■ **Instruction**: Reproduce each of the rows below word for word, omitting the pictures from your answer.

Stored data entries

========================================

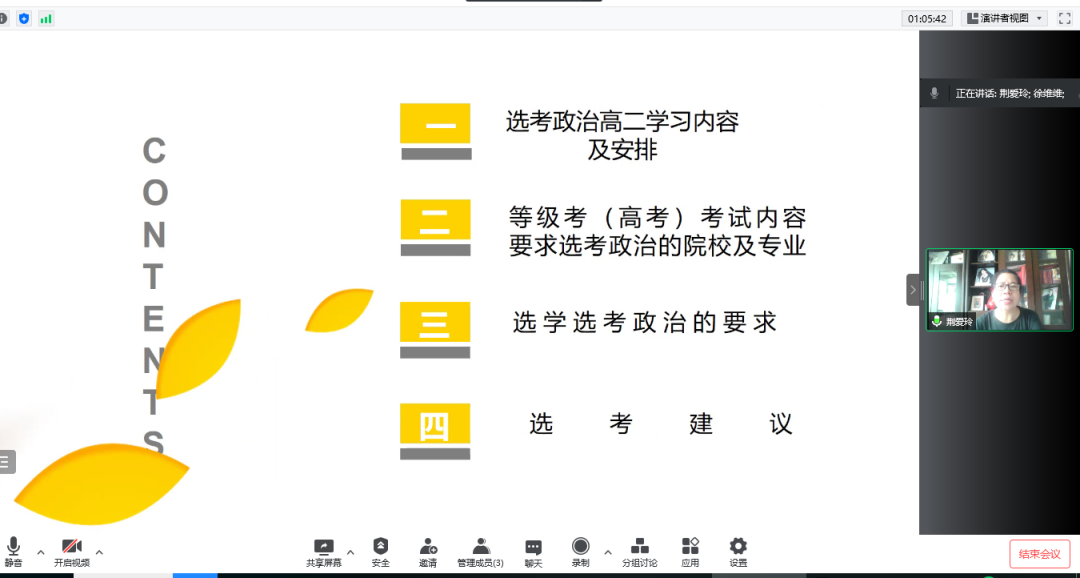The image size is (1080, 578).
Task: Click the Invite (邀请) icon
Action: click(x=428, y=551)
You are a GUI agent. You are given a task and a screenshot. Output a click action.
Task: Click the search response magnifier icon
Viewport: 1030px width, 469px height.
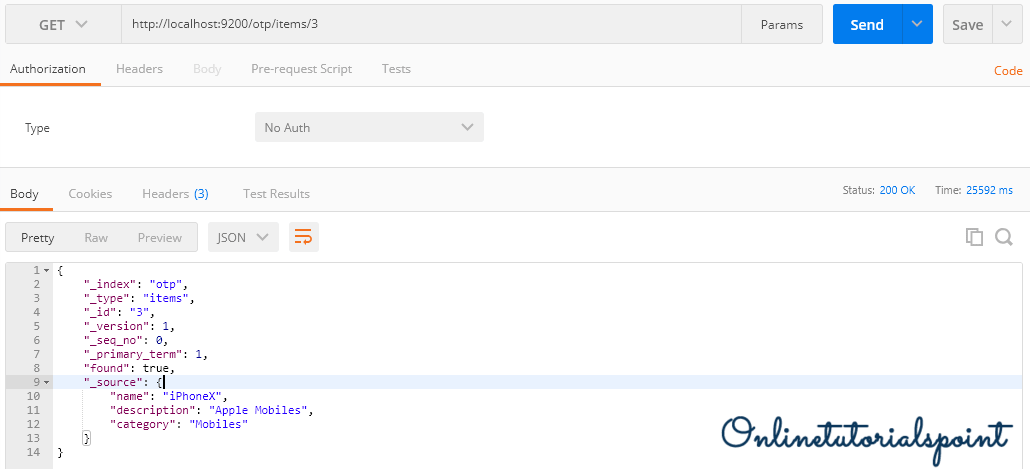tap(1004, 237)
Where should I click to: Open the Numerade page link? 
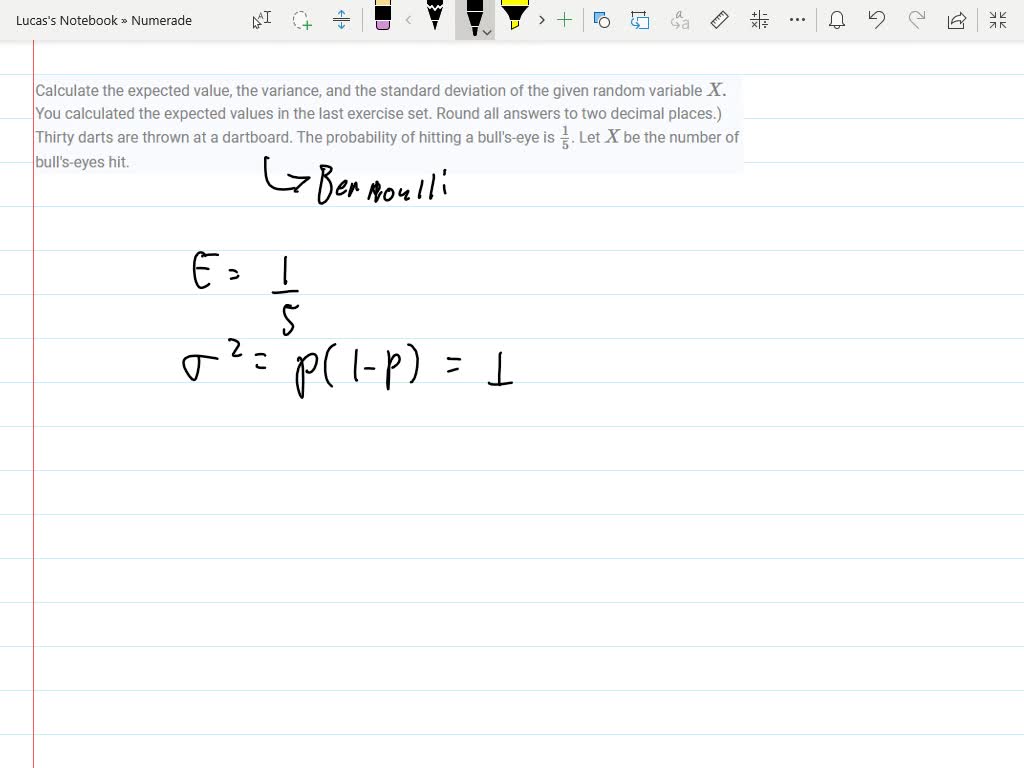[x=162, y=20]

========================================

■ **Result of this exercise**:
The image size is (1080, 578).
Task: Click the Invite (邀请) icon
Action: click(x=428, y=551)
You are a GUI agent. You are given a task and a screenshot. Output a click action.
Task: Click the search response magnifier icon
Viewport: 1030px width, 469px height.
tap(1004, 237)
Where should I click to: Open the Numerade page link? 
[x=162, y=20]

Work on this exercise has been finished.